All I can say is holy cow. As someone who produces reading content for other people, I like to think that I have some grasp on what people find enjoyable to read. I mean, a person can fundamentally be a great writer -- he can have such beautiful sentence structure that it makes you weak at the knees (That person for me, by the way, is T.C. Boyle) or she can be such a master of grammar and punctuation that any deviation from the technical rules of writing is unbelievably powerful (I know I'm a parentheses  and dash abuser, thus making my favorite punctuations almost annoying at times) -- and produce boring content that people still read. Other writers can have really interesting subjects but have such awful writing abilites that attempting to get through a sentence makes your ears and eyes bleed (Ahhh memories of editing articles at the Beacon and during my stint at the Writing Center). I think that I'm somewhere in between those polarities; I think I produce flowing sentences with enough wit and interesting content but still struggle with organization and, as this blog post is evidence for, random rambling.
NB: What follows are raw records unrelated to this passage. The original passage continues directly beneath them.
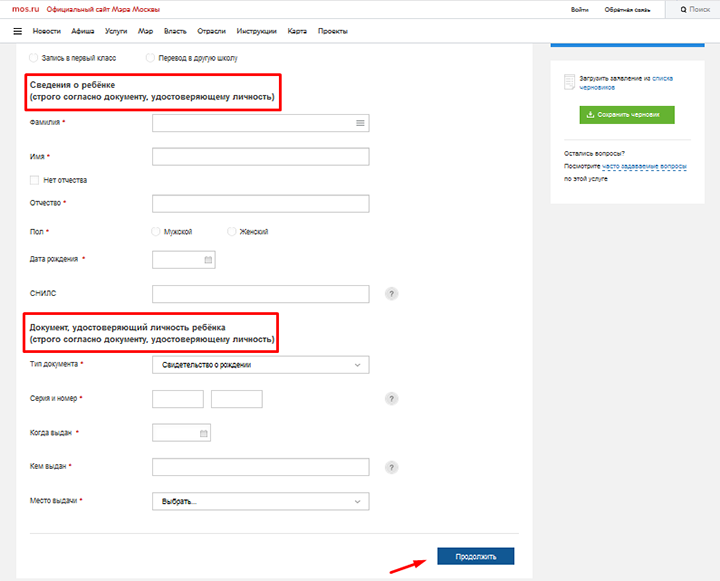The height and width of the screenshot is (581, 720).
Task: Select the Мужской gender radio button
Action: pos(155,231)
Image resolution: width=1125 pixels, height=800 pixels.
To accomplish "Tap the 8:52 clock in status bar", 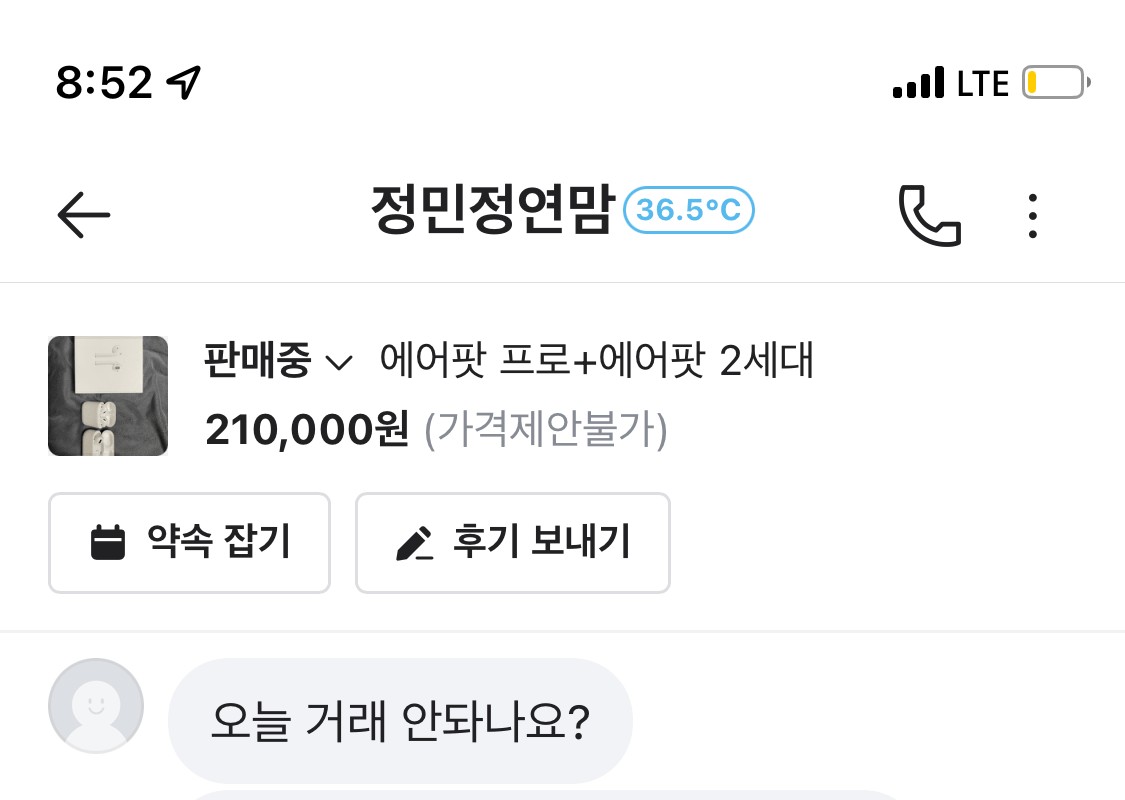I will click(x=104, y=83).
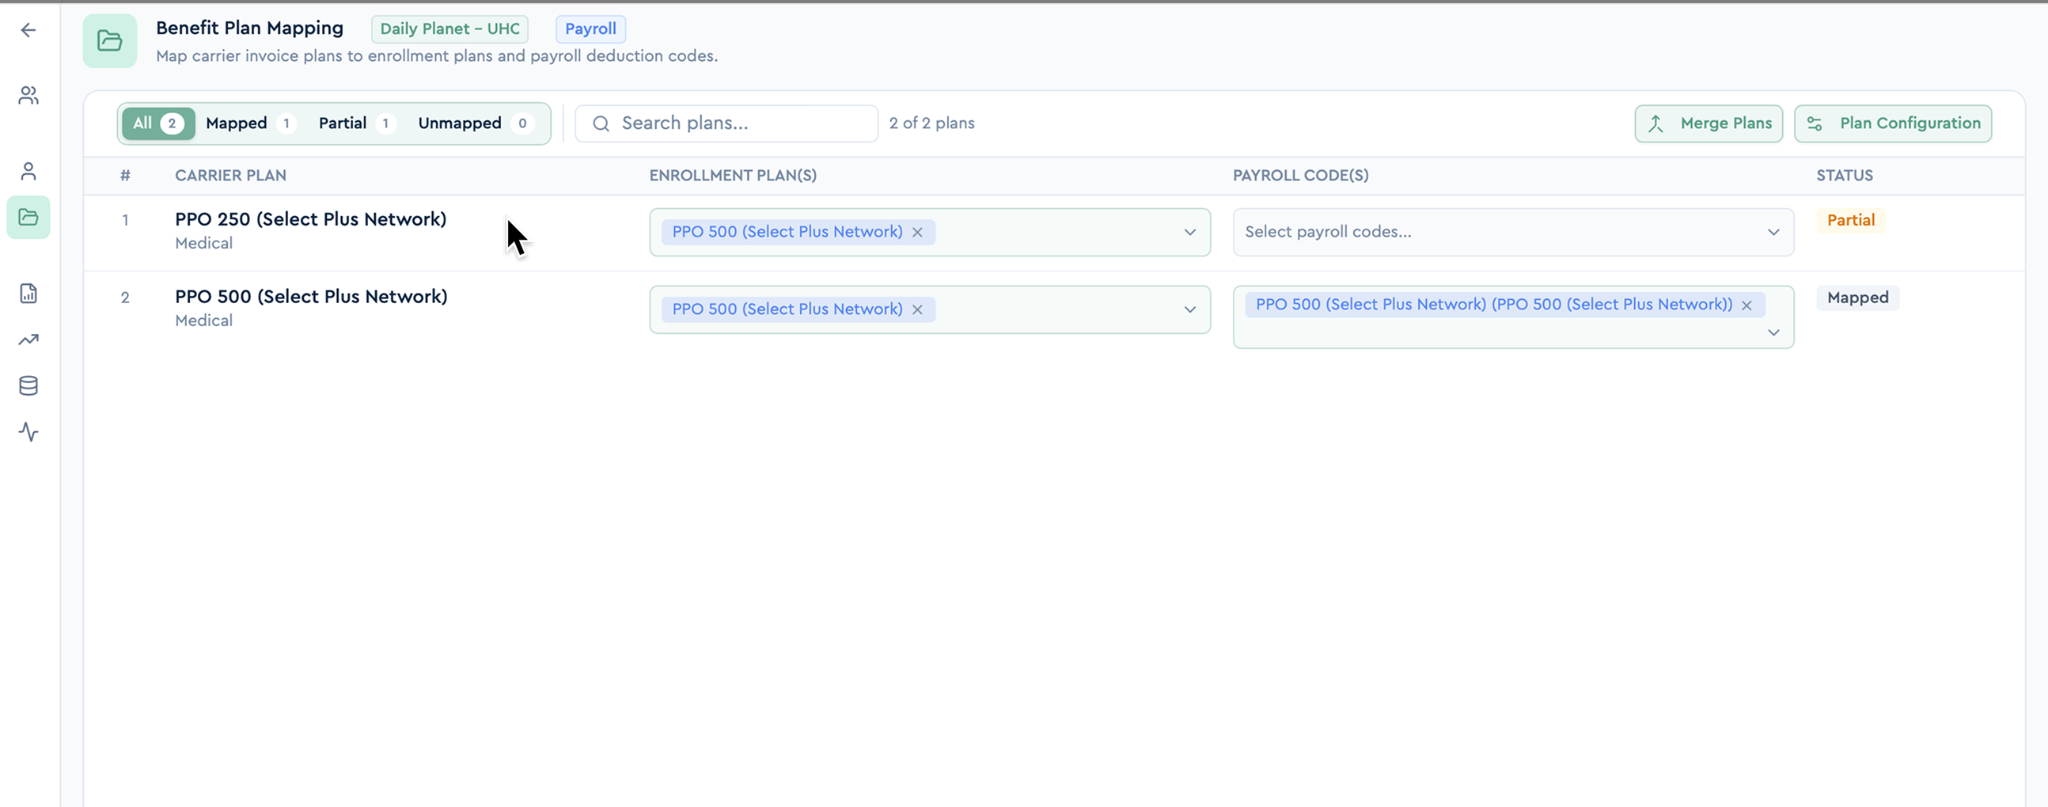
Task: Switch to the Partial filter tab
Action: click(x=355, y=123)
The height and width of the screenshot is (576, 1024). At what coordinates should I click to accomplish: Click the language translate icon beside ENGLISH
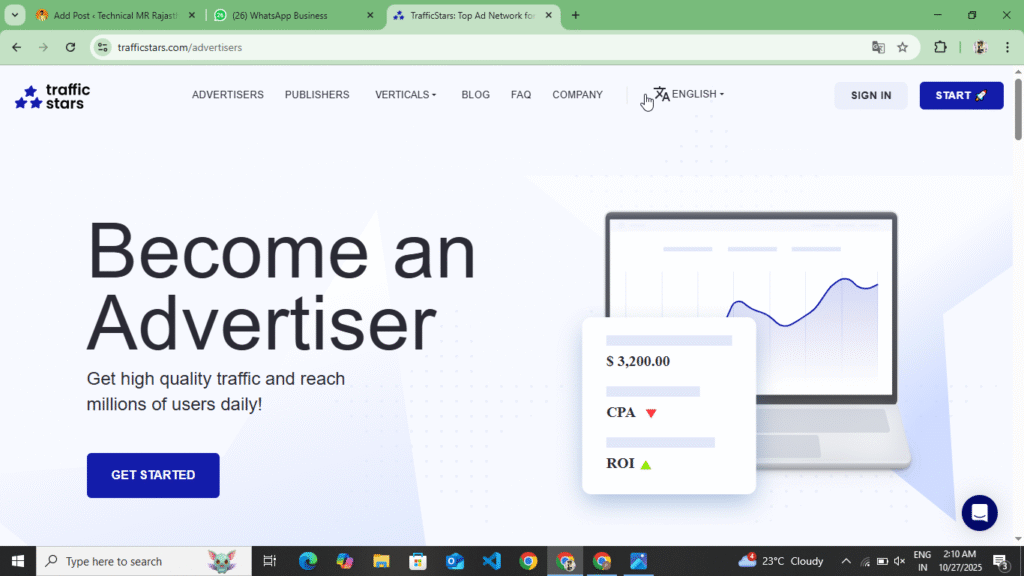pyautogui.click(x=663, y=93)
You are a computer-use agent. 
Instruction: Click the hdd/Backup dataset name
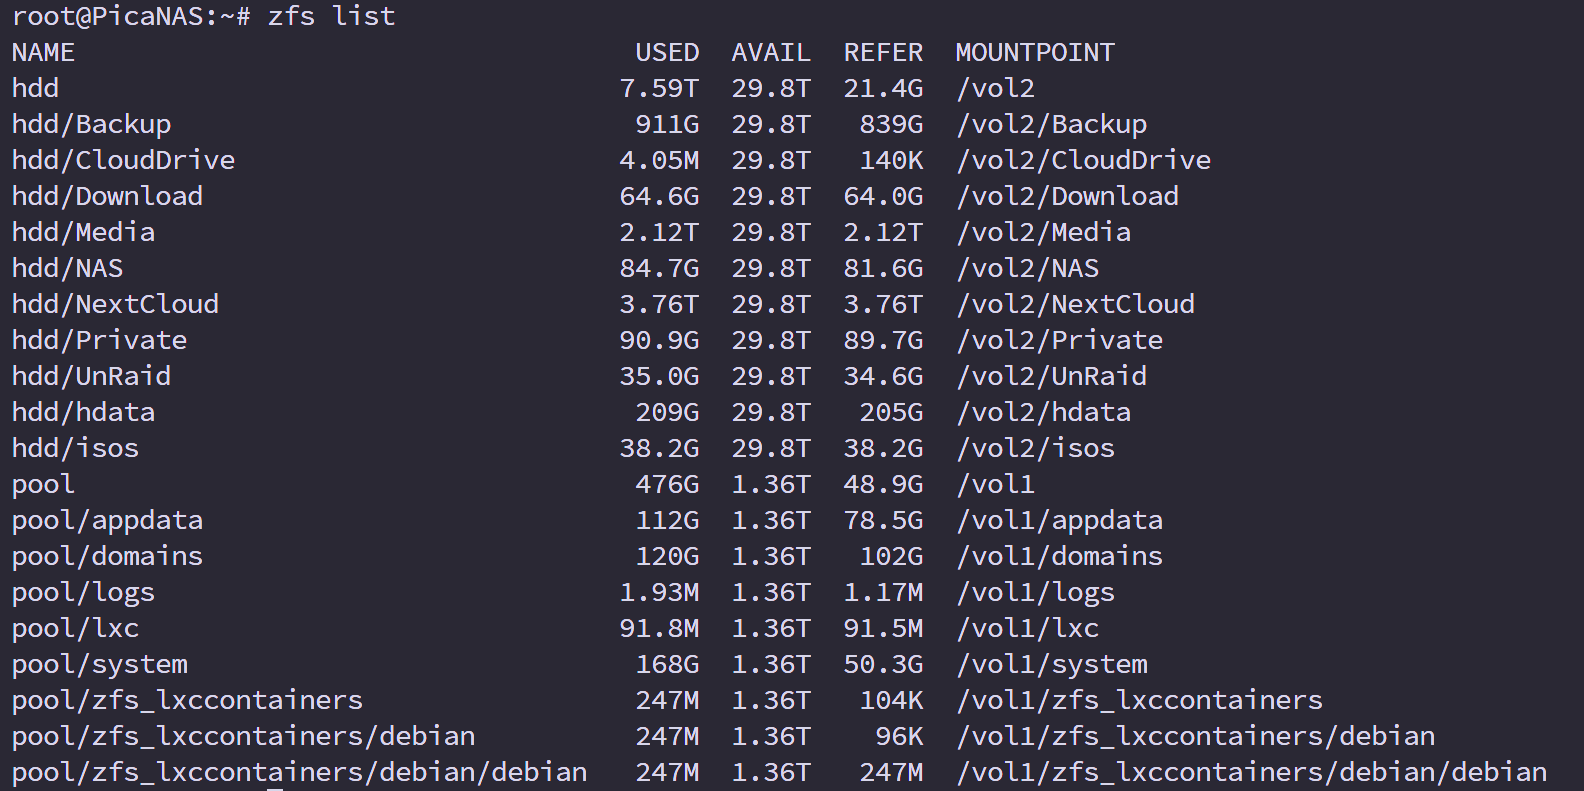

Or so I thought. For all of the articles I find in the New York Times or Oregonian or OPB, all of the blog posts, all of the status updates about both wonderful and awful things that have happened to me, I have never, EVER received as much feedback as I did when I changed my relationship status. Who knew that my love life was so interesting to others? I most certaintly didn't; in fact, my status hadn't been changed for 30 minutes before I had three comments and a friend Facebook chatting with me about my new beau. The response befuddled me, to be honest.

But then I slept on it and thought about this so-called phenomenon a bit more. People like romance and love and happy endings. As humans, we crave companionship and enjoy watching or reading about others going through strife, whether it's serious or comical (Yes, I'm differentiating between your typical chick flick and romcom) and still finding each other in the end. Heck, most of my favorite novels are about two people falling in love: Pride and Prejudice, The English Patient (Okay so they don't end up together; whatever) and Walk Two Moons, to name a few. I think that we enjoy being a part of romance because it makes us forget about the less-than-great things in life (death and clowns in my case) because we know that somewhere out there, two people are happy.

I'm figuring that's what the 14 people who have since commented on my relationship status update are feeling anyway. And that's okay.

Just don't expect gushy details any time soon. A girl doesn't kiss and tell, after all.